[Recorded data]
=======
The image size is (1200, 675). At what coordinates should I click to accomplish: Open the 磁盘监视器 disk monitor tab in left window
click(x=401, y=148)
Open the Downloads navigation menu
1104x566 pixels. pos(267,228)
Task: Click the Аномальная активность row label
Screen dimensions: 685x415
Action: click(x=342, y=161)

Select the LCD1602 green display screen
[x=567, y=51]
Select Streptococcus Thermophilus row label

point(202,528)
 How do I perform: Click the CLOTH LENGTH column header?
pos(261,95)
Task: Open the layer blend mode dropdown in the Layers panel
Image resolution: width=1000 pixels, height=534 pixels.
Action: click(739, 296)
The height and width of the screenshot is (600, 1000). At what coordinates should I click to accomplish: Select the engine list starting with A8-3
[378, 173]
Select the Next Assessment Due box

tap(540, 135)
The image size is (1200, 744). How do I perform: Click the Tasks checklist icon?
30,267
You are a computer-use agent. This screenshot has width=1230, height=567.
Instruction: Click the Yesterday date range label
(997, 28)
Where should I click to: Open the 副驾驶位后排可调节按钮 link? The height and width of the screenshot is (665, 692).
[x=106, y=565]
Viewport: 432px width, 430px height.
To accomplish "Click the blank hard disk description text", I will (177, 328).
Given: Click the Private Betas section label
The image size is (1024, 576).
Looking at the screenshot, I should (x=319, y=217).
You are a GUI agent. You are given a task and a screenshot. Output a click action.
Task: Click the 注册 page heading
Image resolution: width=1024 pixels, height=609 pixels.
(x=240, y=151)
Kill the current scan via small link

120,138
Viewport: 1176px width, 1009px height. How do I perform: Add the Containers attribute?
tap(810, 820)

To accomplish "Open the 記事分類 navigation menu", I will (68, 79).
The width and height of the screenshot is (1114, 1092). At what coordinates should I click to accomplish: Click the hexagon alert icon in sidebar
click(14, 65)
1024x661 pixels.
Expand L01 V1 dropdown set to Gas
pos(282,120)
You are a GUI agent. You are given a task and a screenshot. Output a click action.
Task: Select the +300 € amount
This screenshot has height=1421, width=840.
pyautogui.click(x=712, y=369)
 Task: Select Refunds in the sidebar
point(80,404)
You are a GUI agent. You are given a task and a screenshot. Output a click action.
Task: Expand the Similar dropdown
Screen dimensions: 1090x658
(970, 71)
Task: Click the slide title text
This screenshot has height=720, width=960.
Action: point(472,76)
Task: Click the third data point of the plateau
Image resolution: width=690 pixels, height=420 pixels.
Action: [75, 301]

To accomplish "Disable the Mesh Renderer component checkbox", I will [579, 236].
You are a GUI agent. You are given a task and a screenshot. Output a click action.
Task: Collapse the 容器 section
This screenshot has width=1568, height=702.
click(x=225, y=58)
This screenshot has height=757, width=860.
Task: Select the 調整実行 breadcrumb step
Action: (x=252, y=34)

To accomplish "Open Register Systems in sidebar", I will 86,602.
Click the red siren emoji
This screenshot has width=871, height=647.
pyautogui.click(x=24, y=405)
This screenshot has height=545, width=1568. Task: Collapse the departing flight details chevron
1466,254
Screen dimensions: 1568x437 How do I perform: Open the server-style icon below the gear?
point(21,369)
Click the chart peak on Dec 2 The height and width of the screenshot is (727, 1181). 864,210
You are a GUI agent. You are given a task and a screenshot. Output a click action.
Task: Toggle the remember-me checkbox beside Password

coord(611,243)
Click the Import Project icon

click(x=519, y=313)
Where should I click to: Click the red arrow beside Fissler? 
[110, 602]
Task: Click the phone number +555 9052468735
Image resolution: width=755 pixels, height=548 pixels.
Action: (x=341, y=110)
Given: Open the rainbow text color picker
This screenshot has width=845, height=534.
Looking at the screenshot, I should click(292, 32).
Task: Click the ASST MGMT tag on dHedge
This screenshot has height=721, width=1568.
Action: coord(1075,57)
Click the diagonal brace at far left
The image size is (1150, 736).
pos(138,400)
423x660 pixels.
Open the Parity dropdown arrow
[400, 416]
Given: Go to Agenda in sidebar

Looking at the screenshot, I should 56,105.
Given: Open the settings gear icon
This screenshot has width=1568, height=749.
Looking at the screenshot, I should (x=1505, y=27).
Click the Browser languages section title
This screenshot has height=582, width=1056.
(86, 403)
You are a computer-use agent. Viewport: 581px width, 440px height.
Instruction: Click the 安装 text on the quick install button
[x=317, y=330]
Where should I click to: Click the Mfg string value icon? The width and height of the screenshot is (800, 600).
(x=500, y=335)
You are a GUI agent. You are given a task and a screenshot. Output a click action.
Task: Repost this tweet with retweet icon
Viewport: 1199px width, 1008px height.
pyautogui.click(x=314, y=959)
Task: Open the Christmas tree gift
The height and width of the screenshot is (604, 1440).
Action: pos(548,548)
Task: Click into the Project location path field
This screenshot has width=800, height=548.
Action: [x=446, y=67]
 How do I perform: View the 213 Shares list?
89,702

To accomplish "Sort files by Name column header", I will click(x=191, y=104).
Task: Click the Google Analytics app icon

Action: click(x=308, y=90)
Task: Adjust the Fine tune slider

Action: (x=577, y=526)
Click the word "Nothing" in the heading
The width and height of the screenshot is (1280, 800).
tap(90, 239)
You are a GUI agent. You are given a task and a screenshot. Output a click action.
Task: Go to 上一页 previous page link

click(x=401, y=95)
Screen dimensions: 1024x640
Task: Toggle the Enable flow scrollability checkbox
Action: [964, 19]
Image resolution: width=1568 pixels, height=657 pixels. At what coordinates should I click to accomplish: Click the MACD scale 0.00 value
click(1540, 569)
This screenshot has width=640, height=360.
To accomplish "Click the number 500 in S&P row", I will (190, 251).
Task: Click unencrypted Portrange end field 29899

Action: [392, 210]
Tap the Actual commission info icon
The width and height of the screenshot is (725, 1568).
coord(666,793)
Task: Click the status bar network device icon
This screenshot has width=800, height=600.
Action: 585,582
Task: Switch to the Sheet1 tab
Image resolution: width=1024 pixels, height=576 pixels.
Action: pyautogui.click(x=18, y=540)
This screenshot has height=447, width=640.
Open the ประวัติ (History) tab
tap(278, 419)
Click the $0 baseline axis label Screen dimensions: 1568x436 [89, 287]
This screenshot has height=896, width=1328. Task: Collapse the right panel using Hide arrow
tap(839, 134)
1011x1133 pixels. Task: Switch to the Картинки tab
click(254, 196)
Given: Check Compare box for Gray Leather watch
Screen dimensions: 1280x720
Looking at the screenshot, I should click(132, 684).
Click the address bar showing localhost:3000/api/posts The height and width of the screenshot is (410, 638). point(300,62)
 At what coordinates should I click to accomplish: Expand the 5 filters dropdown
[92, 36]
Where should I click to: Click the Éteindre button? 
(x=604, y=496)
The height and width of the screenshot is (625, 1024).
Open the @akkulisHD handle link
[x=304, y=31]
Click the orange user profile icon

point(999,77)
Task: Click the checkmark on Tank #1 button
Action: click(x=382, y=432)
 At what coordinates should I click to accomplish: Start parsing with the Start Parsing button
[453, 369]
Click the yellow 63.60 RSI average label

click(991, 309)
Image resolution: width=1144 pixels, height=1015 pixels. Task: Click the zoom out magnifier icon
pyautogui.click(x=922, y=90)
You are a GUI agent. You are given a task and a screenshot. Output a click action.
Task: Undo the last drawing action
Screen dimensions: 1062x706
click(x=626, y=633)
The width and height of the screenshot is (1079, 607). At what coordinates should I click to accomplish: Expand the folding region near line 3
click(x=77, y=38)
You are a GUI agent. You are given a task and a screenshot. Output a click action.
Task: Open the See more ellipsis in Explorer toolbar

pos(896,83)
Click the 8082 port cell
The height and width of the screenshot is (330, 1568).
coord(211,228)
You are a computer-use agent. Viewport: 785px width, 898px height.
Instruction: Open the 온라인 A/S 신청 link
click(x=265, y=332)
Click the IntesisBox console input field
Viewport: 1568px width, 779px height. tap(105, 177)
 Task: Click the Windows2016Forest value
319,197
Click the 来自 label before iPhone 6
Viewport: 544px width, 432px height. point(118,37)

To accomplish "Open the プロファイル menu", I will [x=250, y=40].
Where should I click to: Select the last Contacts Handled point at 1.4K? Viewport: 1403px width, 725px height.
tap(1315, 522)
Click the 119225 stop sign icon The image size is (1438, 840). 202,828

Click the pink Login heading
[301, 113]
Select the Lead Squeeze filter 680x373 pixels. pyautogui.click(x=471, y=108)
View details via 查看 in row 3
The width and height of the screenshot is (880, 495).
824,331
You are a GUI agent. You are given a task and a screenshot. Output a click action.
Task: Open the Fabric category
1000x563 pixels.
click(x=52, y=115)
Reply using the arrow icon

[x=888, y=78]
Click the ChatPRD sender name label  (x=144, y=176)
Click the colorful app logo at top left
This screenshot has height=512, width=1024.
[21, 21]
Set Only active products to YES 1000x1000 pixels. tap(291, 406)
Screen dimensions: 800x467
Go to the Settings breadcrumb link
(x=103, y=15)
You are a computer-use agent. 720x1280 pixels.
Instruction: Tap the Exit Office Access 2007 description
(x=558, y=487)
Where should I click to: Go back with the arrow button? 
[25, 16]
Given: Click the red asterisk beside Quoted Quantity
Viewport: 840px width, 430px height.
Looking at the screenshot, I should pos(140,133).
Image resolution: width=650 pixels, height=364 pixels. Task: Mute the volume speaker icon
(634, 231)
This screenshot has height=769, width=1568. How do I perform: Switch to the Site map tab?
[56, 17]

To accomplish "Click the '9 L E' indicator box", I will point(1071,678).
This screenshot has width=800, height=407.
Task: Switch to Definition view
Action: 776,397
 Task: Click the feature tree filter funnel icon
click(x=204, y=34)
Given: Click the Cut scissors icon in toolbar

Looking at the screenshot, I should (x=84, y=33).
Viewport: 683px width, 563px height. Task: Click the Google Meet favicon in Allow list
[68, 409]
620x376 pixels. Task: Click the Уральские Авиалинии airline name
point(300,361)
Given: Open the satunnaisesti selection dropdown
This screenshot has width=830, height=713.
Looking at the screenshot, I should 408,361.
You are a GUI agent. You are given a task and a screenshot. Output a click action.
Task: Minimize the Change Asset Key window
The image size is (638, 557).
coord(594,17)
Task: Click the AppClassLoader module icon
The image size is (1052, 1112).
=======
== Task brief ==
In the entries above, find the line holding "Open the Downloads navigation menu" and the line holding "Task: Open the layer", then retype exactly those two lines and every line between them, and nothing else.

== Final answer ==
Open the Downloads navigation menu
1104x566 pixels. pos(267,228)
Task: Click the Аномальная активность row label
Screen dimensions: 685x415
Action: click(x=342, y=161)

Select the LCD1602 green display screen
[x=567, y=51]
Select Streptococcus Thermophilus row label

point(202,528)
 How do I perform: Click the CLOTH LENGTH column header?
pos(261,95)
Task: Open the layer blend mode dropdown in the Layers panel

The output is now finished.